Rule 6-3. Telephone Conference Hearings

Printer-friendly versionPrinter-friendly versionPDF versionPDF version

Rule 6-3. Telephone Conference Hearings

   A. A matter may be heard by telephonic conference call by permission or direction of the Court.

   B. All nonevidentiary hearings, and any evidentiary hearings approved by the Court and by stipulation of all parties that have filed an appearance, may be heard by the Court telephonically or by videoconferencing or by use of similar equipment, at any location within the judicial district as ordered by the Court and in a manner that ensures the preservation of an accurate record. Such hearings shall not include trials before a jury.

   C. Unless otherwise ordered by the court, all documentary evidence shall be submitted to the court at least 3 working days in advance of the hearing with copies to other counsel or pro se parties.

   D. The party requesting the telephone conference call shall be responsible for:

   (1) arranging the time for the conference call, with the Clerk if scheduled for a motion day and with the judge if scheduled otherwise;

   (2) serving written notice, clearly stating that the hearing will be held by telephone conference, on all other parties who will participate in the conference call.

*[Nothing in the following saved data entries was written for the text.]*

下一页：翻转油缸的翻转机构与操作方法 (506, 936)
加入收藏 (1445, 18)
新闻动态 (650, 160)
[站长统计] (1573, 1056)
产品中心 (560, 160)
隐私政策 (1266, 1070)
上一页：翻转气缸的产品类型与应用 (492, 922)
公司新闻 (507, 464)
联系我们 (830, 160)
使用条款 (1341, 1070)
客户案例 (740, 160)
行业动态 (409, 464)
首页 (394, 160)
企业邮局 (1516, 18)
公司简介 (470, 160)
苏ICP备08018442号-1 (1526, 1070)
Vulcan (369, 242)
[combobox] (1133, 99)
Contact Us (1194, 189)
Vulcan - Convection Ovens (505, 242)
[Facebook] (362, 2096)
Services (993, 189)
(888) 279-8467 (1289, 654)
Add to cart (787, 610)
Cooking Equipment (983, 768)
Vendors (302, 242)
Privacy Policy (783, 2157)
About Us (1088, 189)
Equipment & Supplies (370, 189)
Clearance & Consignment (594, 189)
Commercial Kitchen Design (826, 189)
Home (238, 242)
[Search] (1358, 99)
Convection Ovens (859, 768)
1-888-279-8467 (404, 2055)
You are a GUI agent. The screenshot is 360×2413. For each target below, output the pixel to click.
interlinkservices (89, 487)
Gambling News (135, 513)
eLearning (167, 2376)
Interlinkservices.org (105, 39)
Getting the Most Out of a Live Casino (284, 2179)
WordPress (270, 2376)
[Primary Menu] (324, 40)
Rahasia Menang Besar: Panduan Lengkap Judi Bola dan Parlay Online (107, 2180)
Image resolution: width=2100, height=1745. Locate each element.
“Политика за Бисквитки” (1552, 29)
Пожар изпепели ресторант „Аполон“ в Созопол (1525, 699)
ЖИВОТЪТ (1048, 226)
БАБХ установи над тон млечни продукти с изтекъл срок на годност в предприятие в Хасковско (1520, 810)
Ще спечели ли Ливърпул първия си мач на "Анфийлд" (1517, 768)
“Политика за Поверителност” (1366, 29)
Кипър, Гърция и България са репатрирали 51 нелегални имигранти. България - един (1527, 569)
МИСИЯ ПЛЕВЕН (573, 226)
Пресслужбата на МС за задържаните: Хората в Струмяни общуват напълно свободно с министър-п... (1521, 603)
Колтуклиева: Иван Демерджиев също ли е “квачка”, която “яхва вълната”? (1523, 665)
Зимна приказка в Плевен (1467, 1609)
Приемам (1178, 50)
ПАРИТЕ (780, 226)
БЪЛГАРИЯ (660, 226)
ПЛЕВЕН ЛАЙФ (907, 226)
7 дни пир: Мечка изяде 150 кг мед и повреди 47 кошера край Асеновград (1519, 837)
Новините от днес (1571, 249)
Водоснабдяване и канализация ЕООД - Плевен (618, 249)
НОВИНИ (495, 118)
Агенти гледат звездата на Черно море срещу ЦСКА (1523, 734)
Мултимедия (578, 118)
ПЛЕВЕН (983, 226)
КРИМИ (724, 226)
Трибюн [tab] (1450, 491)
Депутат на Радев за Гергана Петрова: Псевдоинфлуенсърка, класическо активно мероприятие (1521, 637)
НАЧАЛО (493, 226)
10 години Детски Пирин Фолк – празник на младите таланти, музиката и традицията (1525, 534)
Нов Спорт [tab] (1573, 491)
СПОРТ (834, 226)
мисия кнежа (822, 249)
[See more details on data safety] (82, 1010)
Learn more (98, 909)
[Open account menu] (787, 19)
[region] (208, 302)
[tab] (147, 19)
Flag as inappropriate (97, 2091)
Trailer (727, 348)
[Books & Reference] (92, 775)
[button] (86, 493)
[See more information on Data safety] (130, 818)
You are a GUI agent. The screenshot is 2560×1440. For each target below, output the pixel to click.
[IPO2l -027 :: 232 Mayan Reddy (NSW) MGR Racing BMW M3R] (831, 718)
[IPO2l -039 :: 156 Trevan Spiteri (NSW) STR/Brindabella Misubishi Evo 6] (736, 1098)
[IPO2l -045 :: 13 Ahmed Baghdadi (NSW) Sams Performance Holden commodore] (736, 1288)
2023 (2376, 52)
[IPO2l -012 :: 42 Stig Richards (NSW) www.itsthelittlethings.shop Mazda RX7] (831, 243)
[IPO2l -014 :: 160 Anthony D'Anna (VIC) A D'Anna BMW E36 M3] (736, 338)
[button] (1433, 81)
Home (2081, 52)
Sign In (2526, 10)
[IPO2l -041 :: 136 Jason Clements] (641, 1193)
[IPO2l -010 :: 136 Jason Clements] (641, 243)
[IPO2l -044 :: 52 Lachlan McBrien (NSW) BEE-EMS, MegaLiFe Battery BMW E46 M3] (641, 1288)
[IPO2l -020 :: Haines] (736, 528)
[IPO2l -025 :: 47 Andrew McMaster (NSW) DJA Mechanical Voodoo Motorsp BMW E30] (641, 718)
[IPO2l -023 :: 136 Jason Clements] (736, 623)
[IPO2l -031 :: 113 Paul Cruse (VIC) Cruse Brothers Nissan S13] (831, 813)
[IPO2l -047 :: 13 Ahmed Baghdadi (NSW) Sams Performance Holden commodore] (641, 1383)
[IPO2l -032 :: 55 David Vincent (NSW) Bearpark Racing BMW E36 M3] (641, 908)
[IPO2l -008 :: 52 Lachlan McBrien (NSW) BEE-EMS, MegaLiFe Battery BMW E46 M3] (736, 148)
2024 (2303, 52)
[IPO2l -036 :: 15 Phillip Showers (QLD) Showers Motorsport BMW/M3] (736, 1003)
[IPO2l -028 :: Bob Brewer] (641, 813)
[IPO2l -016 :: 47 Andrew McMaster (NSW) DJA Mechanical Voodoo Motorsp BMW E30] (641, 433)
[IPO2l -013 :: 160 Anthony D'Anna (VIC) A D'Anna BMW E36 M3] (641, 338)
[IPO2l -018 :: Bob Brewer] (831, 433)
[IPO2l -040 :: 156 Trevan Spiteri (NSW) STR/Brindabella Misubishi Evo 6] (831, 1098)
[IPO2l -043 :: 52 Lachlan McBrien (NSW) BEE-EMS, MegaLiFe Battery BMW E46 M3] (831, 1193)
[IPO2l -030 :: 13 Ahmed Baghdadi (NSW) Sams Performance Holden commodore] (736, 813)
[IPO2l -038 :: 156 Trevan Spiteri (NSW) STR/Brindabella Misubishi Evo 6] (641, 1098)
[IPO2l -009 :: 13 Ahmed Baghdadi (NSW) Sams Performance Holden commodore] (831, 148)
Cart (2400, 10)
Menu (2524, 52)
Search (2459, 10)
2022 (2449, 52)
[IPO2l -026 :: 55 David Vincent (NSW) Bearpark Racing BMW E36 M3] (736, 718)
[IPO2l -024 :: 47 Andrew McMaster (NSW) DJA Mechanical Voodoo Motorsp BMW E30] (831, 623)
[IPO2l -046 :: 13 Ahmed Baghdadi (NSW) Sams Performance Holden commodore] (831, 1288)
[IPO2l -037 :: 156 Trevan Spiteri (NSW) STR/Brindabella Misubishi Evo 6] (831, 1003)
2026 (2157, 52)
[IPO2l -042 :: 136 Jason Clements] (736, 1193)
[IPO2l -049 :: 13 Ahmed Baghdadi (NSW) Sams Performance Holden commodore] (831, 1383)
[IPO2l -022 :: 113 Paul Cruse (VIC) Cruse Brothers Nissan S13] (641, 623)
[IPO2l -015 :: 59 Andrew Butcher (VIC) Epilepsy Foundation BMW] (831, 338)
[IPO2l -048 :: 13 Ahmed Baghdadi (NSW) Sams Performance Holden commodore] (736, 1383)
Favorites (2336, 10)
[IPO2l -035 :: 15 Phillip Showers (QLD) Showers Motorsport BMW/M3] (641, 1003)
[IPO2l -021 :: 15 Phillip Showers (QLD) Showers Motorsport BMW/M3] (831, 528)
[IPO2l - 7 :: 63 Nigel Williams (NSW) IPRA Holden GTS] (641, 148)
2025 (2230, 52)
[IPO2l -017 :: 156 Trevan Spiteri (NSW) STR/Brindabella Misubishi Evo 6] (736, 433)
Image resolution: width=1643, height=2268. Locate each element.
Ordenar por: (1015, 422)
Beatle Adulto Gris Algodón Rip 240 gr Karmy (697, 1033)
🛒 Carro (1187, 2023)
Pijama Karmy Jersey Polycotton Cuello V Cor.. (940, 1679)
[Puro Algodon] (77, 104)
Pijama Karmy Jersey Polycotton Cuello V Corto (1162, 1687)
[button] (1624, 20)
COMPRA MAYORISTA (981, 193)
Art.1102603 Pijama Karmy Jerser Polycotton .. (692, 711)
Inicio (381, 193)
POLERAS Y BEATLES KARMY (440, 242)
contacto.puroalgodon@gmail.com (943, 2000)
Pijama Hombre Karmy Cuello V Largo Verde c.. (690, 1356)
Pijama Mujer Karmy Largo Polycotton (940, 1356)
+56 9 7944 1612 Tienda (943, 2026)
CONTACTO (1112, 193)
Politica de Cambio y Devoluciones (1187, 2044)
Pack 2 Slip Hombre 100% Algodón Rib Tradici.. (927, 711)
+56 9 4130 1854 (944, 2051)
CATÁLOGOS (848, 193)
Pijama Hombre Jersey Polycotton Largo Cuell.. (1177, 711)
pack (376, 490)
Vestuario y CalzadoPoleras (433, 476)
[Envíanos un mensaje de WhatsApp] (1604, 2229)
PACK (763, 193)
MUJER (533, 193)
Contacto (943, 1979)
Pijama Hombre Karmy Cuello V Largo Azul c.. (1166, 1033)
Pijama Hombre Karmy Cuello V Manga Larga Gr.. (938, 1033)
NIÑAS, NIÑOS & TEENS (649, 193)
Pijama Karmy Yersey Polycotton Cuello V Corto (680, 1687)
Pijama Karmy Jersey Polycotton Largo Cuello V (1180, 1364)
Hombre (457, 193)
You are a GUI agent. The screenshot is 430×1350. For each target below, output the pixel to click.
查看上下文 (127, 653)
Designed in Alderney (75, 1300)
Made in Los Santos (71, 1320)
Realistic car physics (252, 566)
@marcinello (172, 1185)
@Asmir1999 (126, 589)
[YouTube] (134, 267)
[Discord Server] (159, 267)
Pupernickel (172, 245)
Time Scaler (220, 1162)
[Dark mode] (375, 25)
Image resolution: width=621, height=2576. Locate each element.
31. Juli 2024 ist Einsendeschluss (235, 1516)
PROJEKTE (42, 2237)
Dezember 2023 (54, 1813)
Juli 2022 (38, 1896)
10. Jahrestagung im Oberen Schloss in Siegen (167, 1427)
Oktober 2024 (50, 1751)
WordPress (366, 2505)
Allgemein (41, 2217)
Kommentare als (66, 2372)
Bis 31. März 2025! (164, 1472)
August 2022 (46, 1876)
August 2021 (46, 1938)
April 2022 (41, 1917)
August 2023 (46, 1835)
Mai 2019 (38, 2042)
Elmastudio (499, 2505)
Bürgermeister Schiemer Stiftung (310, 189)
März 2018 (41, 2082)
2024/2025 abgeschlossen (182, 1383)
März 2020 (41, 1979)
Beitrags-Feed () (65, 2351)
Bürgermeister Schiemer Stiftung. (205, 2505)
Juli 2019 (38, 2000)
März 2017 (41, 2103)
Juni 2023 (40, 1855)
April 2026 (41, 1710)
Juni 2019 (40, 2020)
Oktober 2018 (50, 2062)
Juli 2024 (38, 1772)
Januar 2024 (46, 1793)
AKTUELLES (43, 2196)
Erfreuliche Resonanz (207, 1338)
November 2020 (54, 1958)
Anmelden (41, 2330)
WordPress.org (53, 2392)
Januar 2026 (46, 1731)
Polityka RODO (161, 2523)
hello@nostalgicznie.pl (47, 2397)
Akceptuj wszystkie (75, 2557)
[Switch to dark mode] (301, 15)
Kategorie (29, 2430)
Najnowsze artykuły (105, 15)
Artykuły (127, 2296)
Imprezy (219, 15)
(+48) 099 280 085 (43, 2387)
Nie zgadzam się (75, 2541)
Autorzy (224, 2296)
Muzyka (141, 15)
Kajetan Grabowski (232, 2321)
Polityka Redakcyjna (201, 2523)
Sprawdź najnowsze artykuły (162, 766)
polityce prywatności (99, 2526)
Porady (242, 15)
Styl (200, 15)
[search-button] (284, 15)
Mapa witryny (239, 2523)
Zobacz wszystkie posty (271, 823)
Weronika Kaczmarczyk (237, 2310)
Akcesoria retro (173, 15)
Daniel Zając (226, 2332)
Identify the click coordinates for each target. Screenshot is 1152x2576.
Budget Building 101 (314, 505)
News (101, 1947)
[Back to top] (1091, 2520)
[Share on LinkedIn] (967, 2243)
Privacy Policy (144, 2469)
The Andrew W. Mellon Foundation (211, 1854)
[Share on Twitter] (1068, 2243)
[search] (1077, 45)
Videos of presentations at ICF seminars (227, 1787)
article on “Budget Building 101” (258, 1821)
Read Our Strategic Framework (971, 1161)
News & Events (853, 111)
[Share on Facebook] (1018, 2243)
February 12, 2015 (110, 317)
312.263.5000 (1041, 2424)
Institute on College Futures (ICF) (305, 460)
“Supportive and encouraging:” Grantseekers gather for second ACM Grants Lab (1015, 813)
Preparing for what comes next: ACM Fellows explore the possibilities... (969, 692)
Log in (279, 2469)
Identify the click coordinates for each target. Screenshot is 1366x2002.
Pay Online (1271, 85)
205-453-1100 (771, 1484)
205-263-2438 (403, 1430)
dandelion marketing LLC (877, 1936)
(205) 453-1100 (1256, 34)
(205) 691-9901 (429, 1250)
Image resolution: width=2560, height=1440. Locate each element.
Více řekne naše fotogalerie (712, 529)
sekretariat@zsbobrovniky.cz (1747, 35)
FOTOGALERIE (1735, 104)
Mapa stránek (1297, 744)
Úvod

   (3) initiating the call promptly at the time scheduled and providing for all expenses of the call; and,

   (4) utilizing appropriate equipment and systems to ensure that all persons participating have adequate sound quality and volume. If the Court determines that the sound quality or volume is insufficient, the court may require the party initiating the call to utilize other means to complete the hearing by telephone or terminate the telephonic hearing and schedule an in-court hearing.